> [AIM OF THE EXERCISE]:
Could you reproduce every one of the following records line for line, with no changes?

> [DATASET RECORDS]:
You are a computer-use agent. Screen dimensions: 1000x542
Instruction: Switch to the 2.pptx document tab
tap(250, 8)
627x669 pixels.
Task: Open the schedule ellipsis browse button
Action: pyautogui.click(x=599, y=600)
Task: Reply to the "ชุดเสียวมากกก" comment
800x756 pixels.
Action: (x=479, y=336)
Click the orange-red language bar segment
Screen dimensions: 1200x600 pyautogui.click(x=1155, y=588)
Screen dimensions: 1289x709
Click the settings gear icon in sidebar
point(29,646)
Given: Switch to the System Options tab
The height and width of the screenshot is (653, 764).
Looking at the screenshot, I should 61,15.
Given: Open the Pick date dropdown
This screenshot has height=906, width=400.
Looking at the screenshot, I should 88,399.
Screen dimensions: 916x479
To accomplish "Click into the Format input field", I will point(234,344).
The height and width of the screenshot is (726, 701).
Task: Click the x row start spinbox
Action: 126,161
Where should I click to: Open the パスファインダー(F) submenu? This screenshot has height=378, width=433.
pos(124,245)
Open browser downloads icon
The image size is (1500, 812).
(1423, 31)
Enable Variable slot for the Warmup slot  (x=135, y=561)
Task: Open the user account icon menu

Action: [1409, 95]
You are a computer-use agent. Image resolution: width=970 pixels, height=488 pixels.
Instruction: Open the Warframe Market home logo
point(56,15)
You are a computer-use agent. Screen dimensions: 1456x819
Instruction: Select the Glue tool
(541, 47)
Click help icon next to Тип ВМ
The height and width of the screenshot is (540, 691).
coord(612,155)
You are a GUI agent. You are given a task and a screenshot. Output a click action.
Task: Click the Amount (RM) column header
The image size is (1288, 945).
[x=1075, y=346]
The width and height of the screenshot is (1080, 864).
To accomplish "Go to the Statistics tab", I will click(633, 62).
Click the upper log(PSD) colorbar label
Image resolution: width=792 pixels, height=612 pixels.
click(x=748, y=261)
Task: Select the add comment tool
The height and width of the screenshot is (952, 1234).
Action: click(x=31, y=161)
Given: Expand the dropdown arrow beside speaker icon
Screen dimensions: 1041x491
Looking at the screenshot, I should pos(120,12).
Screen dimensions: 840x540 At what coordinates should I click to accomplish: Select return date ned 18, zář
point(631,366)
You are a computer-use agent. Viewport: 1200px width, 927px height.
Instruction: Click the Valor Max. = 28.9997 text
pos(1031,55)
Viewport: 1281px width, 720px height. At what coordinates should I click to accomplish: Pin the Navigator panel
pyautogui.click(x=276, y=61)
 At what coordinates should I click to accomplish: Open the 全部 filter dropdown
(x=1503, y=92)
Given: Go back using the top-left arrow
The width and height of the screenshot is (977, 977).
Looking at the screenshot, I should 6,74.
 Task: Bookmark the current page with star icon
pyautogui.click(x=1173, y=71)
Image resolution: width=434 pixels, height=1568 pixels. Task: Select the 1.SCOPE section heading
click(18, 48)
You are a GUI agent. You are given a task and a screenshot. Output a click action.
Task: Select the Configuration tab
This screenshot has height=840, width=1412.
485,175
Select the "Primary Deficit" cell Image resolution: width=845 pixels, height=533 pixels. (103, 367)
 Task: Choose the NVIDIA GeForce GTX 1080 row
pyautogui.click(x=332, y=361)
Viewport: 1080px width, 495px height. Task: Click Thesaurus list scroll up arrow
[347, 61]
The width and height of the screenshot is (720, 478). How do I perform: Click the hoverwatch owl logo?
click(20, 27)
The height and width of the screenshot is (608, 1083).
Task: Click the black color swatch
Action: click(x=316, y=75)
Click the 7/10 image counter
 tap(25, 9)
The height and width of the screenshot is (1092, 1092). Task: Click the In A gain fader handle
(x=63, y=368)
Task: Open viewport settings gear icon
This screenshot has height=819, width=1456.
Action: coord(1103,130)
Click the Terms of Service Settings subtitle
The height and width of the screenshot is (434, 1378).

> [RESULT BELOW]:
You are a computer-use agent. Screen dimensions: 1000x542
Instruction: Switch to the 2.pptx document tab
tap(250, 8)
627x669 pixels.
Task: Open the schedule ellipsis browse button
Action: pyautogui.click(x=599, y=600)
Task: Reply to the "ชุดเสียวมากกก" comment
800x756 pixels.
Action: (x=479, y=336)
Click the orange-red language bar segment
Screen dimensions: 1200x600 pyautogui.click(x=1155, y=588)
Screen dimensions: 1289x709
Click the settings gear icon in sidebar
point(29,646)
Given: Switch to the System Options tab
The height and width of the screenshot is (653, 764).
Looking at the screenshot, I should 61,15.
Given: Open the Pick date dropdown
This screenshot has height=906, width=400.
Looking at the screenshot, I should 88,399.
Screen dimensions: 916x479
To accomplish "Click into the Format input field", I will point(234,344).
The height and width of the screenshot is (726, 701).
Task: Click the x row start spinbox
Action: 126,161
Where should I click to: Open the パスファインダー(F) submenu? This screenshot has height=378, width=433.
pos(124,245)
Open browser downloads icon
The image size is (1500, 812).
(1423, 31)
Enable Variable slot for the Warmup slot  (x=135, y=561)
Task: Open the user account icon menu

Action: [1409, 95]
You are a computer-use agent. Image resolution: width=970 pixels, height=488 pixels.
Instruction: Open the Warframe Market home logo
point(56,15)
You are a computer-use agent. Screen dimensions: 1456x819
Instruction: Select the Glue tool
(541, 47)
Click help icon next to Тип ВМ
The height and width of the screenshot is (540, 691).
coord(612,155)
You are a GUI agent. You are given a task and a screenshot. Output a click action.
Task: Click the Amount (RM) column header
The image size is (1288, 945).
[x=1075, y=346]
The width and height of the screenshot is (1080, 864).
To accomplish "Go to the Statistics tab", I will click(633, 62).
Click the upper log(PSD) colorbar label
Image resolution: width=792 pixels, height=612 pixels.
click(x=748, y=261)
Task: Select the add comment tool
The height and width of the screenshot is (952, 1234).
Action: click(x=31, y=161)
Given: Expand the dropdown arrow beside speaker icon
Screen dimensions: 1041x491
Looking at the screenshot, I should pos(120,12).
Screen dimensions: 840x540 At what coordinates should I click to accomplish: Select return date ned 18, zář
point(631,366)
You are a computer-use agent. Viewport: 1200px width, 927px height.
Instruction: Click the Valor Max. = 28.9997 text
pos(1031,55)
Viewport: 1281px width, 720px height. At what coordinates should I click to accomplish: Pin the Navigator panel
pyautogui.click(x=276, y=61)
 At what coordinates should I click to accomplish: Open the 全部 filter dropdown
(x=1503, y=92)
Given: Go back using the top-left arrow
The width and height of the screenshot is (977, 977).
Looking at the screenshot, I should 6,74.
 Task: Bookmark the current page with star icon
pyautogui.click(x=1173, y=71)
Image resolution: width=434 pixels, height=1568 pixels. Task: Select the 1.SCOPE section heading
click(18, 48)
You are a GUI agent. You are given a task and a screenshot. Output a click action.
Task: Select the Configuration tab
This screenshot has height=840, width=1412.
485,175
Select the "Primary Deficit" cell Image resolution: width=845 pixels, height=533 pixels. (103, 367)
 Task: Choose the NVIDIA GeForce GTX 1080 row
pyautogui.click(x=332, y=361)
Viewport: 1080px width, 495px height. Task: Click Thesaurus list scroll up arrow
[347, 61]
The width and height of the screenshot is (720, 478). How do I perform: Click the hoverwatch owl logo?
click(20, 27)
The height and width of the screenshot is (608, 1083).
Task: Click the black color swatch
Action: click(x=316, y=75)
Click the 7/10 image counter
 tap(25, 9)
The height and width of the screenshot is (1092, 1092). Task: Click the In A gain fader handle
(x=63, y=368)
Task: Open viewport settings gear icon
This screenshot has height=819, width=1456.
Action: coord(1103,130)
Click the Terms of Service Settings subtitle
The height and width of the screenshot is (434, 1378).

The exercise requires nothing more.